* **Information supplied**:
* * * * * * * * *
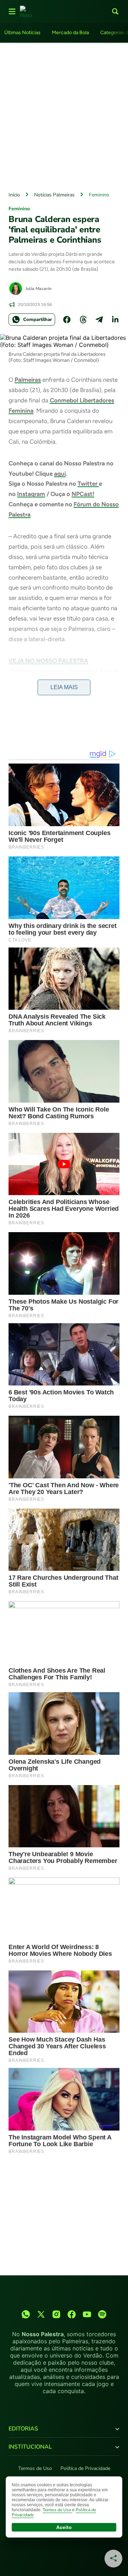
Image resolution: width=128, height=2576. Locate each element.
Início (14, 194)
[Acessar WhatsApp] (26, 2314)
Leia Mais (64, 687)
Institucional (30, 2447)
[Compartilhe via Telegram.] (99, 319)
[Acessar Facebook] (71, 2314)
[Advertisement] (64, 115)
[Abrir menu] (12, 11)
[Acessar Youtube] (87, 2314)
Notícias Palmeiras (54, 194)
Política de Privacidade (85, 2468)
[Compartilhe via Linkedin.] (115, 319)
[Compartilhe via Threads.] (83, 319)
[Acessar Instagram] (56, 2314)
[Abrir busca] (115, 11)
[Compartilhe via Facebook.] (67, 319)
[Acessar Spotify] (102, 2314)
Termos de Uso (35, 2468)
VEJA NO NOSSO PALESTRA (48, 660)
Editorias (23, 2429)
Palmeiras (28, 379)
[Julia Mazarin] (16, 288)
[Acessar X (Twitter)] (41, 2314)
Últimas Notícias (22, 33)
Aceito (64, 2527)
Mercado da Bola (70, 33)
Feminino (99, 194)
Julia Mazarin (39, 288)
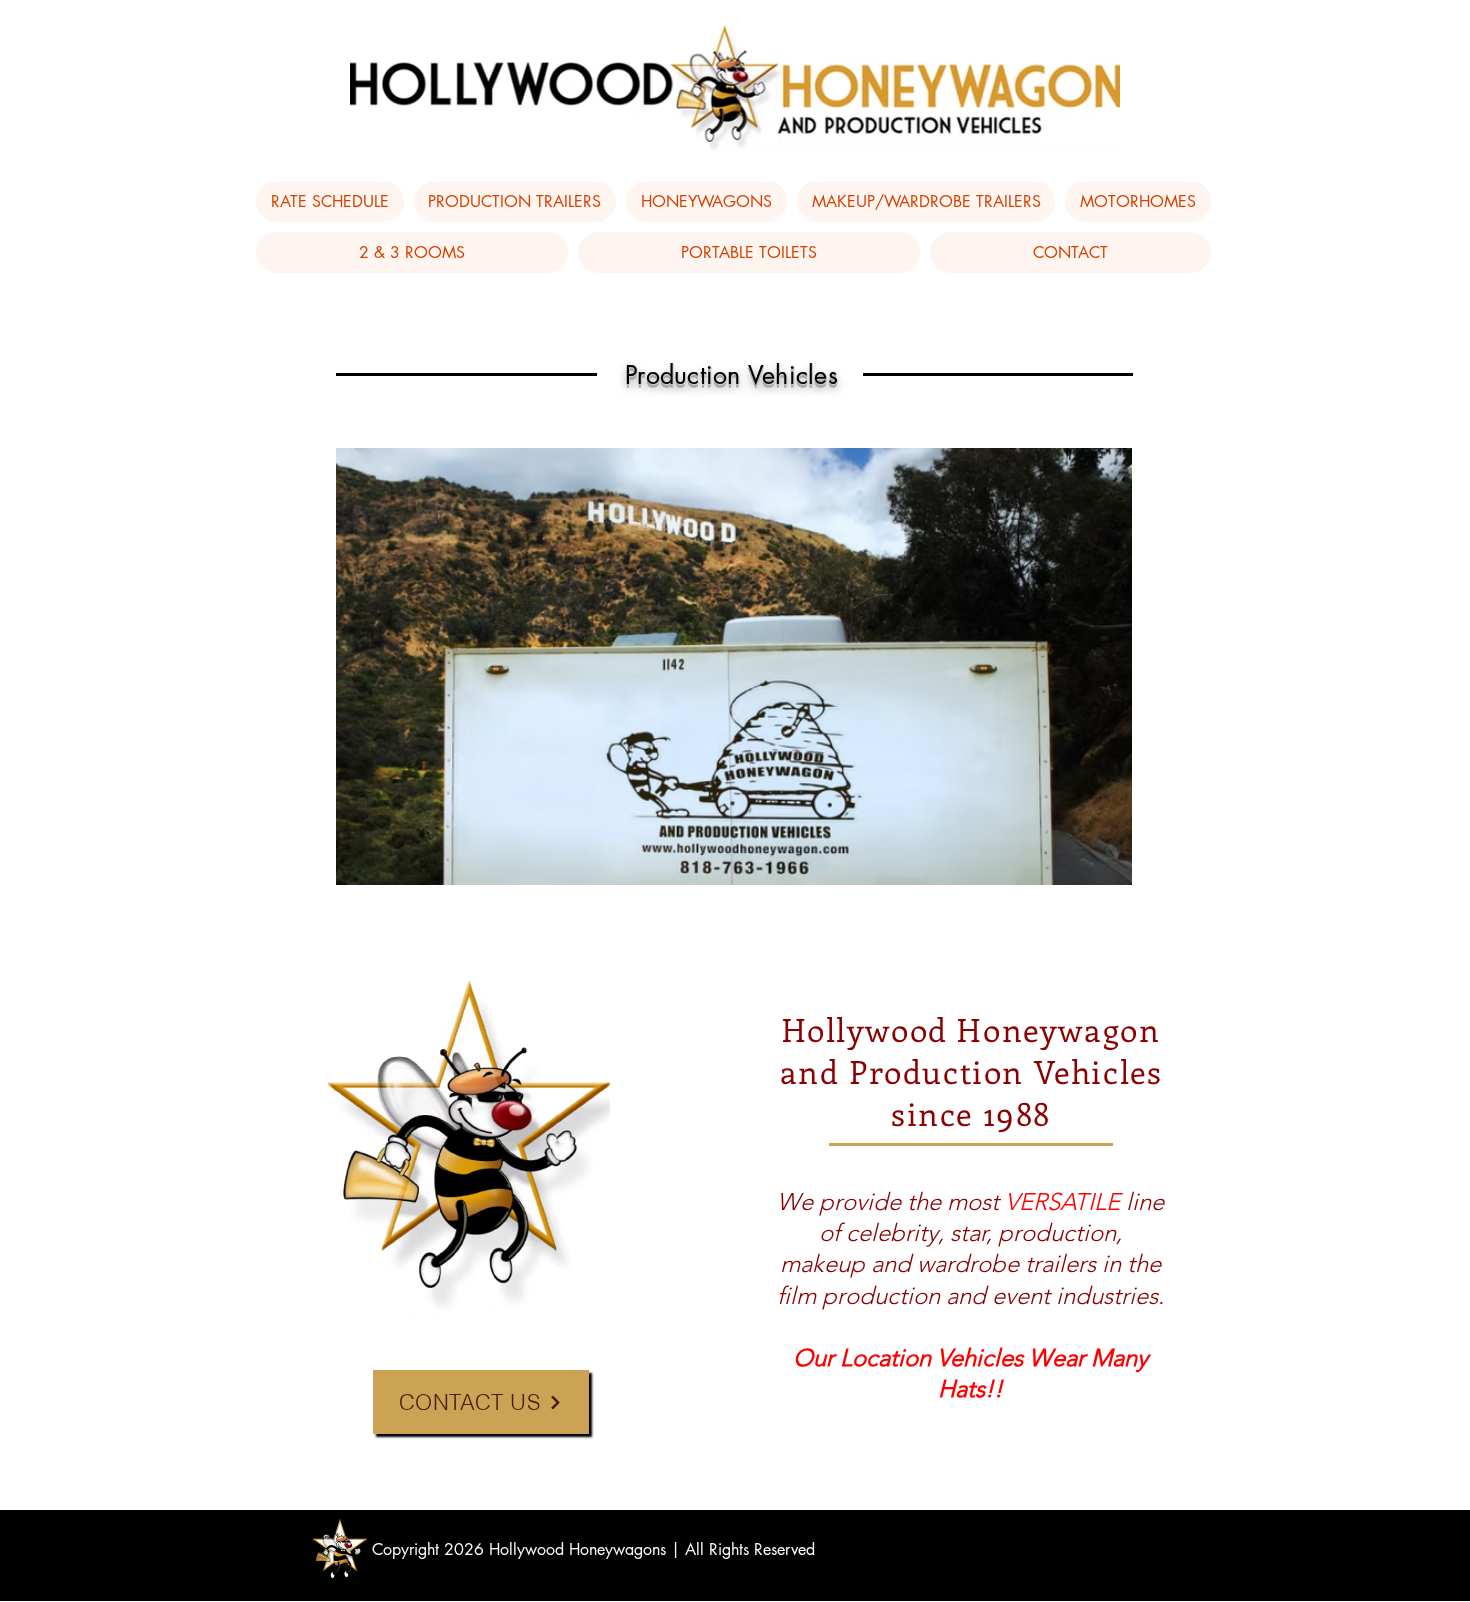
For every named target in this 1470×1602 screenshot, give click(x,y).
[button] (515, 201)
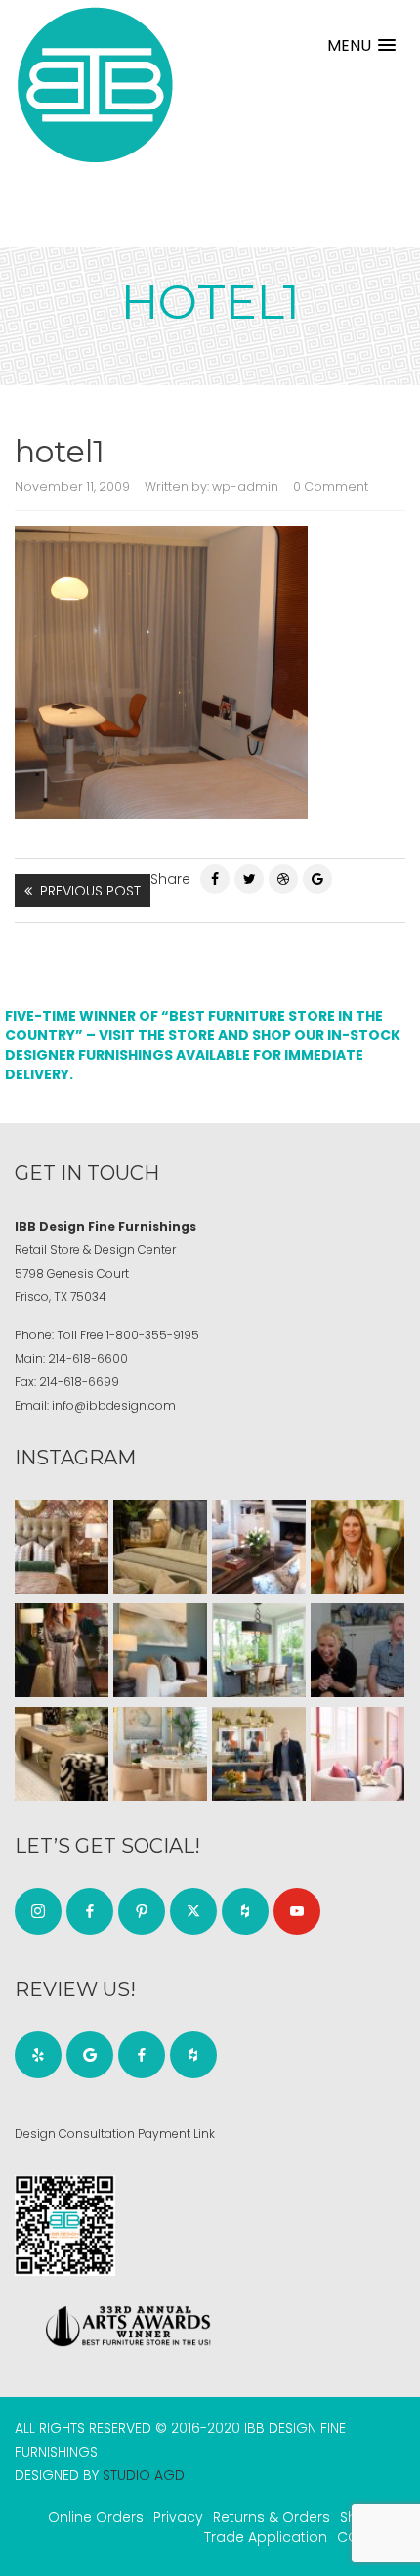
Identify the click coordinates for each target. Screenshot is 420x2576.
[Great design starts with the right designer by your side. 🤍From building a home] (160, 1754)
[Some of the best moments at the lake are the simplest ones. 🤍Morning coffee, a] (259, 1650)
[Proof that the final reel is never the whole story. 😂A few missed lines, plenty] (357, 1650)
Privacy (178, 2517)
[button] (361, 45)
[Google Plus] (317, 879)
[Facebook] (215, 879)
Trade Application (265, 2537)
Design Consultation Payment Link (115, 2133)
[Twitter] (249, 879)
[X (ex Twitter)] (193, 1911)
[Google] (89, 2054)
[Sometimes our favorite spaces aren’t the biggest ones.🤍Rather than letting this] (357, 1754)
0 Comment (330, 486)
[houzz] (245, 1911)
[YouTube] (296, 1911)
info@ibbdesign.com (114, 1405)
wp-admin (245, 486)
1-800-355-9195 (152, 1335)
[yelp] (38, 2054)
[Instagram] (38, 1911)
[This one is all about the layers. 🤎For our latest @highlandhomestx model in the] (61, 1547)
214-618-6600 (88, 1358)
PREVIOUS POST (90, 890)
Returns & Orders (271, 2517)
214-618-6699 (79, 1382)
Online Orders (96, 2517)
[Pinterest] (283, 879)
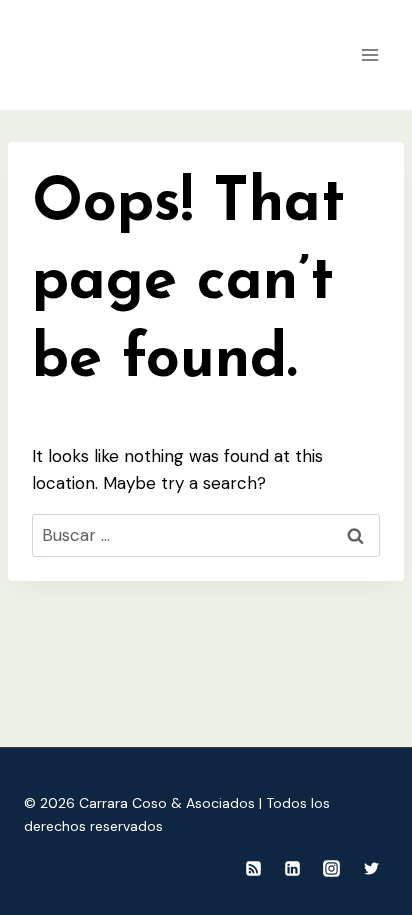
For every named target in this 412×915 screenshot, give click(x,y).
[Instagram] (332, 868)
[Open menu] (369, 54)
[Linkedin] (293, 868)
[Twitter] (371, 868)
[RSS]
* * * * * * * * *
* **Try it**: If a line in the records above contains "Notícias", copy that line.

* **Response**:
Notícias Palmeiras (54, 194)
Últimas Notícias (22, 33)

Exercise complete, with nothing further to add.